• **Work required**
Write down exactly the line where "[Facebook] (616, 2067)" occurs and every line that follows it through the end of the material below; include nothing else.

• **Supplied material**

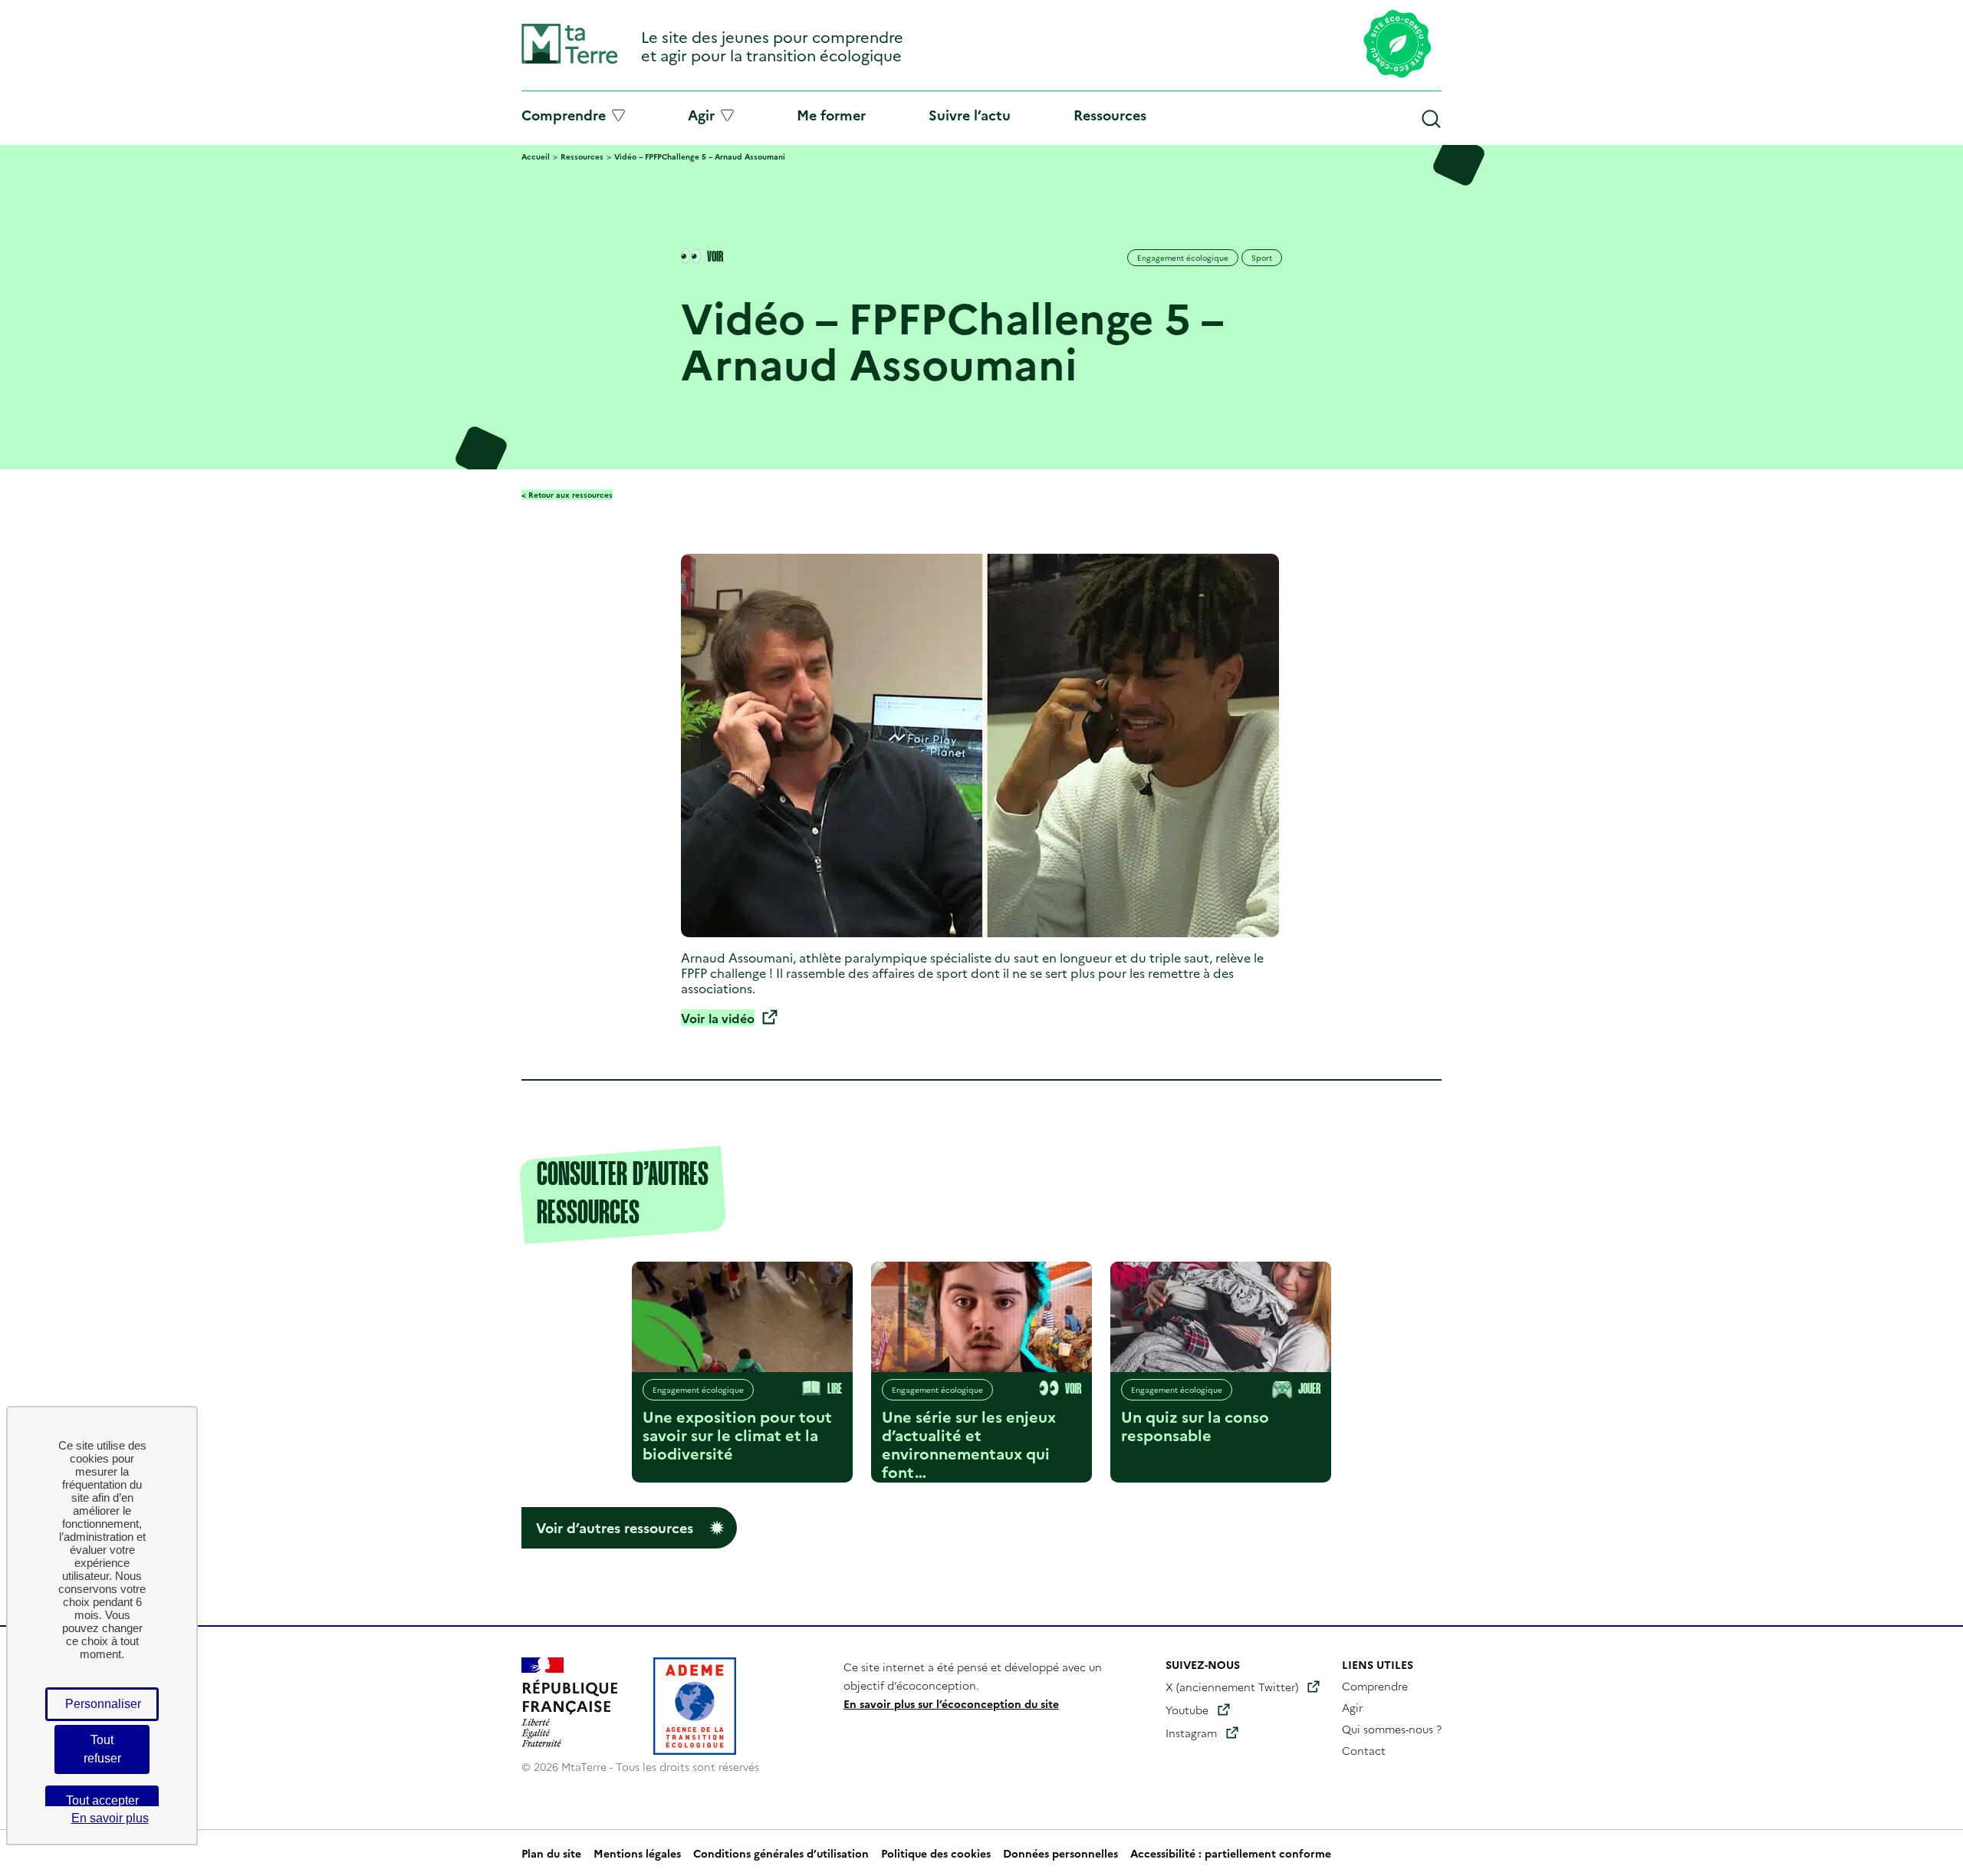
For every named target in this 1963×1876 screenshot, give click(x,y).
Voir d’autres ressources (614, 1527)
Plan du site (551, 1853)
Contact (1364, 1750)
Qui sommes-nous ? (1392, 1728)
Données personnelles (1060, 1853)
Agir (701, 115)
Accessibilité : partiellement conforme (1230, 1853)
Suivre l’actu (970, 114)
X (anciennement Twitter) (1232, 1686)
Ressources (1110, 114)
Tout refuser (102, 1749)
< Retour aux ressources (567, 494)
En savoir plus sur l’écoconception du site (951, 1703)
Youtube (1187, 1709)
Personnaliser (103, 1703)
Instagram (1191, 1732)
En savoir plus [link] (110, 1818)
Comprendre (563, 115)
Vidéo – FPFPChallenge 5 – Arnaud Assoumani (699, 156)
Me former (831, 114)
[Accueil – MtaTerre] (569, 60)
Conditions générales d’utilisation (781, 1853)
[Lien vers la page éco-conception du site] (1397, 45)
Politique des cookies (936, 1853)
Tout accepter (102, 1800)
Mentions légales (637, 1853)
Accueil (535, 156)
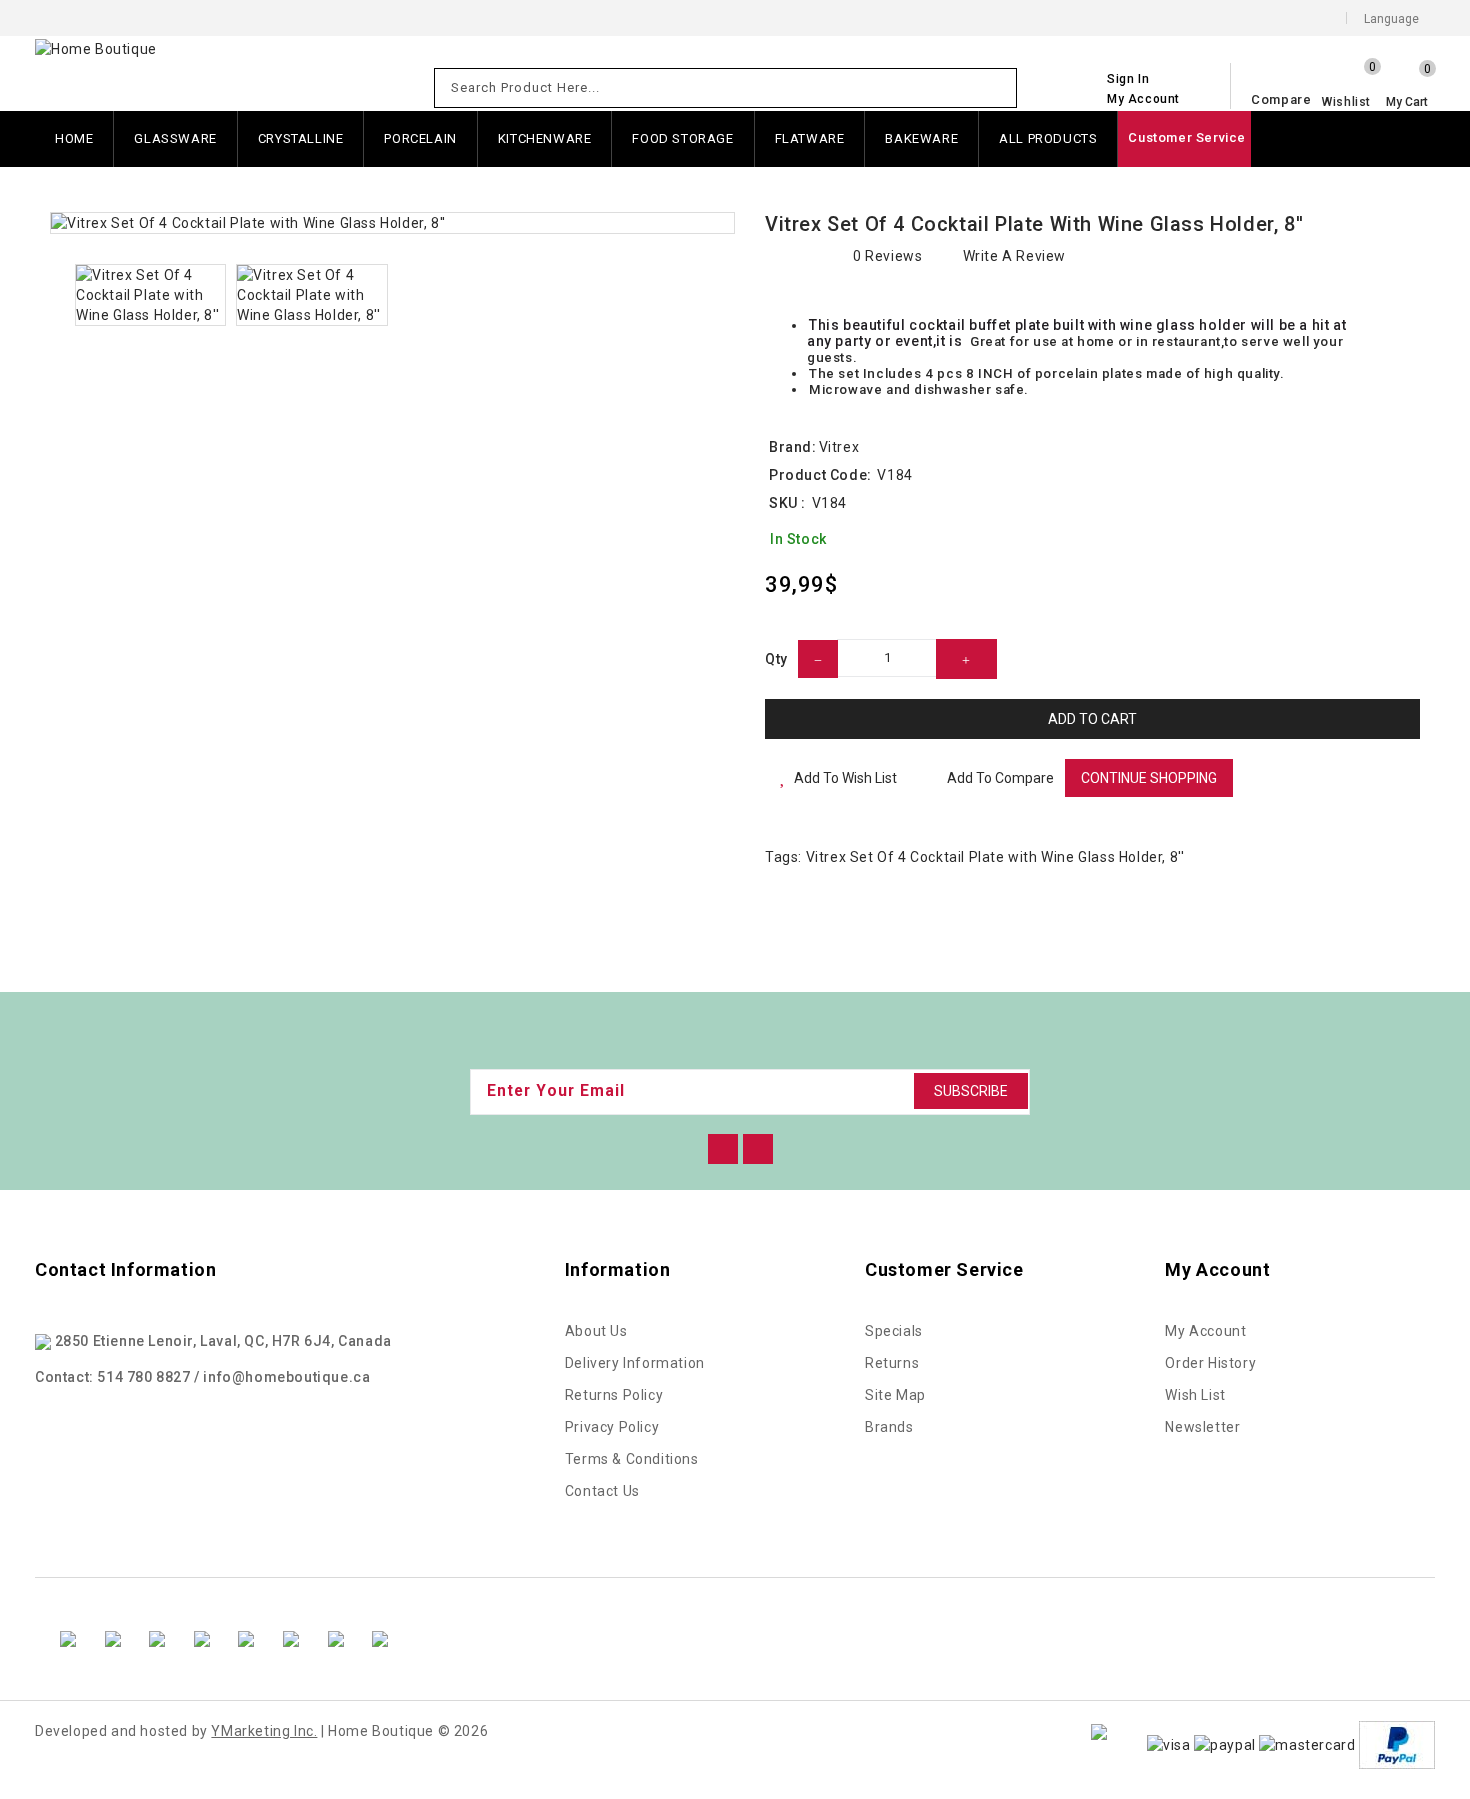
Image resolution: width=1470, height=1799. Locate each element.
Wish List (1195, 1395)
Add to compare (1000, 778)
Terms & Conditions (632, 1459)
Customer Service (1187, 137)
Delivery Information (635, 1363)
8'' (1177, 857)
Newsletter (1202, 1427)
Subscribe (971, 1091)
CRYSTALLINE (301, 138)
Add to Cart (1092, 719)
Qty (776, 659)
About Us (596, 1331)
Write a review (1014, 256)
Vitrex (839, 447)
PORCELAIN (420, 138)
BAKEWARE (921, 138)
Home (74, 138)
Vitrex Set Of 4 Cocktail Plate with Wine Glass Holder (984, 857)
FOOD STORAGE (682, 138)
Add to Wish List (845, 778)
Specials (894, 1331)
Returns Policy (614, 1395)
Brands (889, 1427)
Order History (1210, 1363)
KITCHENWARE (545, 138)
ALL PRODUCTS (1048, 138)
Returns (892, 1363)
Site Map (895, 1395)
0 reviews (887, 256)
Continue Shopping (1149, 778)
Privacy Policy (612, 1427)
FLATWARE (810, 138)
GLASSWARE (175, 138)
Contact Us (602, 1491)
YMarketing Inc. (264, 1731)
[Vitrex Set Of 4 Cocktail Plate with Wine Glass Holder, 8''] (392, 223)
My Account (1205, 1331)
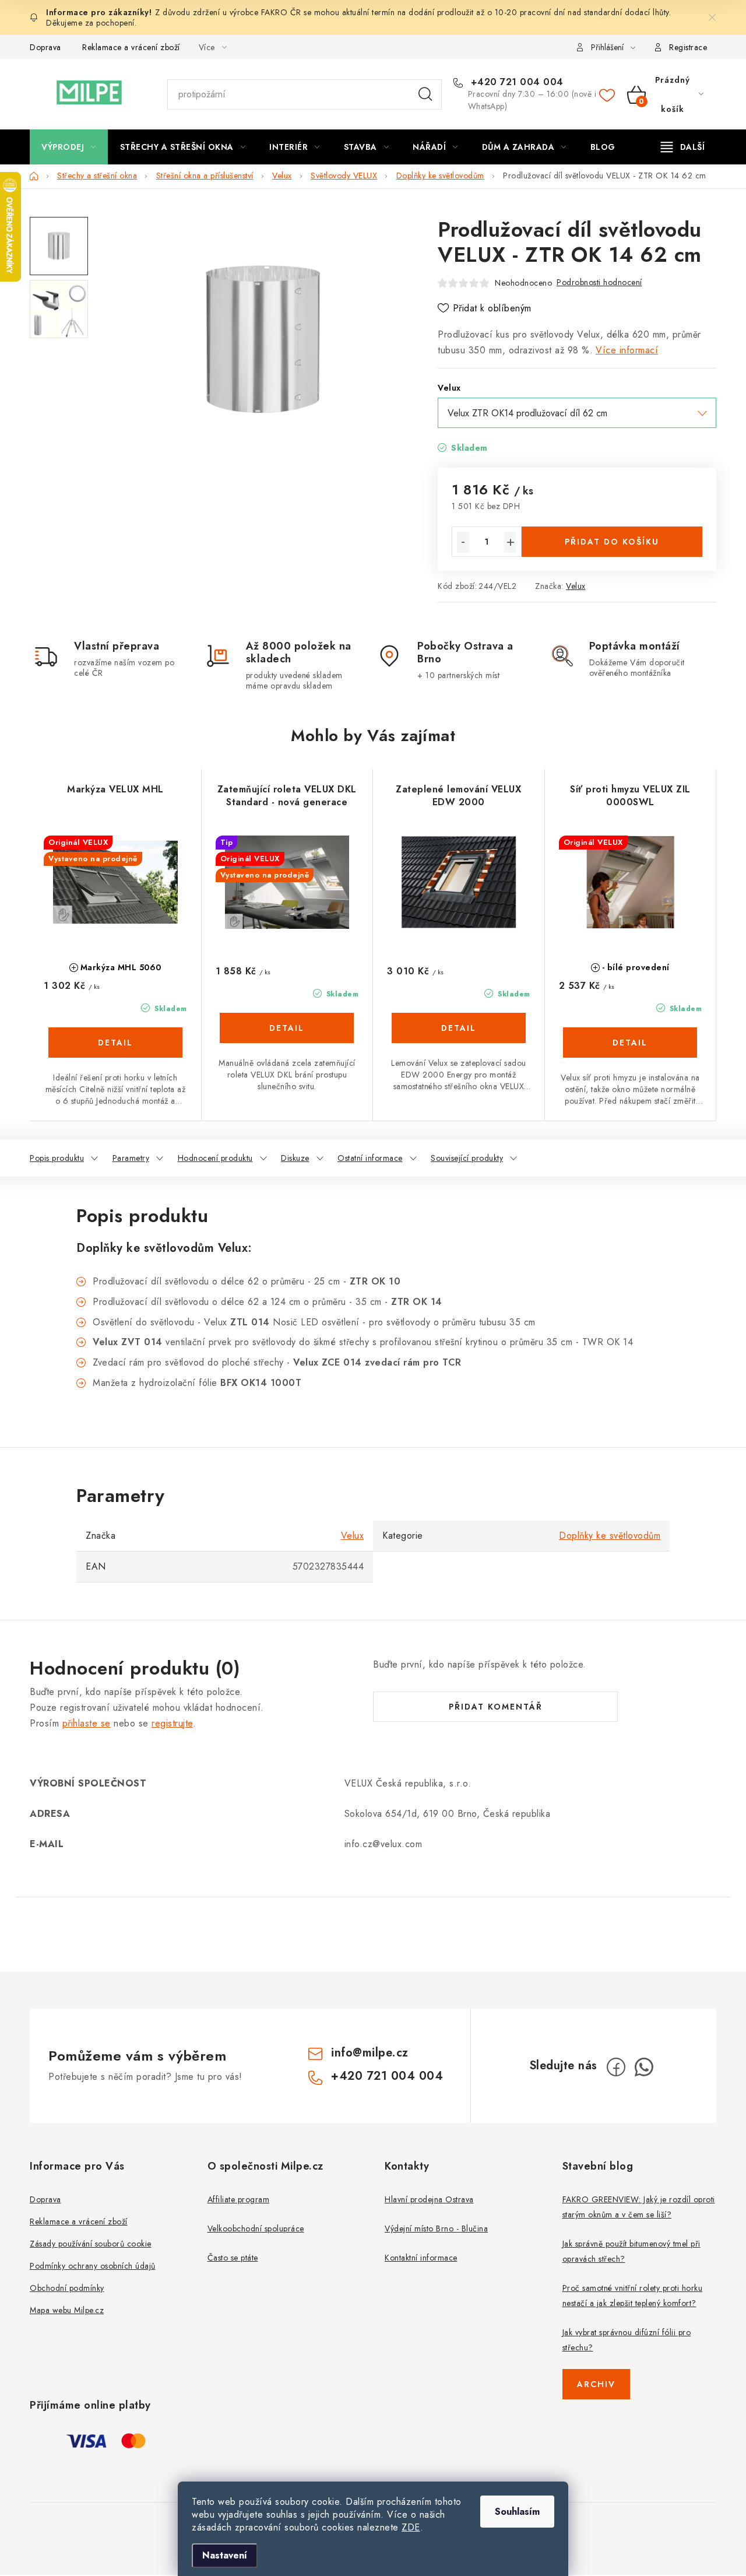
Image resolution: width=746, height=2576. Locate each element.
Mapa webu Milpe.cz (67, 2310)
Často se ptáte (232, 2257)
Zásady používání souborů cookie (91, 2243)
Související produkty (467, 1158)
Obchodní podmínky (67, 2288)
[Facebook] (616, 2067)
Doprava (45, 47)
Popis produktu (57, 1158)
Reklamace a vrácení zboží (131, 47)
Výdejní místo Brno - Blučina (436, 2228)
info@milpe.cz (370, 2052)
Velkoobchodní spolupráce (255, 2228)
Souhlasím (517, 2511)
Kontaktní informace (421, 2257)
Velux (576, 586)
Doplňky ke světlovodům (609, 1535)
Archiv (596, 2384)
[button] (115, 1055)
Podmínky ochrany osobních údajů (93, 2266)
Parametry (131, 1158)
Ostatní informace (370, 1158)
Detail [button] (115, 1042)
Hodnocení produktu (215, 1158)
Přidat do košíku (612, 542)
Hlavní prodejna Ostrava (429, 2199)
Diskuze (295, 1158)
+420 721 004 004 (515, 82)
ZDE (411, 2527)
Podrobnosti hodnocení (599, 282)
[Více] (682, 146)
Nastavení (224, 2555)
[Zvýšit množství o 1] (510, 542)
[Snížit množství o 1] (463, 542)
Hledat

• **Written solution**
[Facebook] (616, 2067)
Doprava (45, 47)
Popis produktu (57, 1158)
Reklamace a vrácení zboží (131, 47)
Výdejní místo Brno - Blučina (436, 2228)
info@milpe.cz (370, 2052)
Velkoobchodní spolupráce (255, 2228)
Souhlasím (517, 2511)
Kontaktní informace (421, 2257)
Velux (576, 586)
Doplňky ke světlovodům (609, 1535)
Archiv (596, 2384)
[button] (115, 1055)
Podmínky ochrany osobních údajů (93, 2266)
Parametry (131, 1158)
Ostatní informace (370, 1158)
Detail [button] (115, 1042)
Hodnocení produktu (215, 1158)
Přidat do košíku (612, 542)
Hlavní prodejna Ostrava (429, 2199)
Diskuze (295, 1158)
+420 721 004 004 (515, 82)
ZDE (411, 2527)
Podrobnosti hodnocení (599, 282)
[Více] (682, 146)
Nastavení (224, 2555)
[Zvýšit množství o 1] (510, 542)
[Snížit množství o 1] (463, 542)
Hledat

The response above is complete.